İstanbul vapurlarındaki sıcak satışın değişmez tümcesidir, şöyle ki, BUNUNLA DA YETİNMİYORUZ diyerekten; Denizli böyle bir forslu faaliyet ile belki de komşu şehirlerden hatta tüm ülkeden ve belki de ilerleyen yıllarda yurt dışından ziyaretçiler çekebilecektir (yavaş yavaş büyüdü Antalya’da seneden seneye). Bu festival aslında tam bir kültür faaliyeti olacağından şehrin itibarını güçlendirecek ve cakasını da satacaktır.

Eh, ben böylece bir meşale yaktım demeyeyimde, küçücük bir kıvılcım çaktım diyeyim. Artık gerisi şehrin insanlarının ve yöneticilerinin yorumları ve kararı olacaktır. Böyle bir süreçte tarafımdan (kendi gözlemlerimin imkan vereceği ölçüde) herhangi bir destek ya da bilgi talep edilirse, seve seve yardımcı olurum. Tekrar belirtmeliyim ki, Antalya Belediyesi ve Deniz Sayın ile konu hakkında görüşülmesi de işleri kolaylayıp hızlandıracaktır.

Son bir uyarım olacak, festival alanının temiz tutulması çok önemli. O yüzden hem halkın hem de belediye personelinin bu konuda çok titiz olmaları işin bir güzellikten bir heyhat! felakete dönüşmemesi için kritik önemi haizdir. 

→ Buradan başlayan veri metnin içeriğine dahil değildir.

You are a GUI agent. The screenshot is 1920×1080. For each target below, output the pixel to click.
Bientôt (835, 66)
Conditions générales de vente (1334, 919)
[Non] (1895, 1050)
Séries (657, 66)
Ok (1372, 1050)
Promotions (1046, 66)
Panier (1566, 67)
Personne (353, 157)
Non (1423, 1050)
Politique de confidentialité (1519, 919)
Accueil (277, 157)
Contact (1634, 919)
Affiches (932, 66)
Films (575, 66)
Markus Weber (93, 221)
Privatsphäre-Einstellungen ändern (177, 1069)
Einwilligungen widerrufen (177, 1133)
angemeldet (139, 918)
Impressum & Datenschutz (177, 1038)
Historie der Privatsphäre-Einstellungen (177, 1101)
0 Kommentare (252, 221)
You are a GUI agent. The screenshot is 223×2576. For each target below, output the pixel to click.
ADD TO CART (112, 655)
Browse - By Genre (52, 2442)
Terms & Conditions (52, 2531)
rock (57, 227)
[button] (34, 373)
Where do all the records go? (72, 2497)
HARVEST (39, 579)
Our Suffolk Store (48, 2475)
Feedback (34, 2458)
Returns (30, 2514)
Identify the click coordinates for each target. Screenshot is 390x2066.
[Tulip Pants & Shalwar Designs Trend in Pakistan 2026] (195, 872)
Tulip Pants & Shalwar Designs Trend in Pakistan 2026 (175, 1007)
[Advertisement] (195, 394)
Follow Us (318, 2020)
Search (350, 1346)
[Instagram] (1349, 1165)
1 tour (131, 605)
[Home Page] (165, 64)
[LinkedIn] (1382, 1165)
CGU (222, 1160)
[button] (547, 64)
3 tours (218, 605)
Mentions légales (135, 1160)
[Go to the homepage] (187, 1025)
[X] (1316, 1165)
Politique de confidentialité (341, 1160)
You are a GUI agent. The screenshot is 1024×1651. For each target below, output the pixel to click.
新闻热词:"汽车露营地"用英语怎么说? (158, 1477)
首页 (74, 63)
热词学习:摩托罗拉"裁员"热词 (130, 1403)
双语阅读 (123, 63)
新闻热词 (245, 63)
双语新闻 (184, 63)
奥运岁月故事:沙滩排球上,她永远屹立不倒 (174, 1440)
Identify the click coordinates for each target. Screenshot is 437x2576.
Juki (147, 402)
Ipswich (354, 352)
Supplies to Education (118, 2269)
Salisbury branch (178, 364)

Hamiş: Dağcılık ve doğa sporları toplulukları genelde bu işte başı çekerler. Yani onlar asla tereddüt etmeden bu işe destek olurlar ve katılırlar olumlu ve hareketli doğaları gereği. Ayrıca bu insanlar çok da tanıtım yaparlar erinmeden. O yüzden tavsiyem, görevlendirilecek genel sorumlunun Denizli’nin doğa sporları kulüp ve toplulukları ile ön temas kurması ve yakın çalışması şeklinde olacaktır.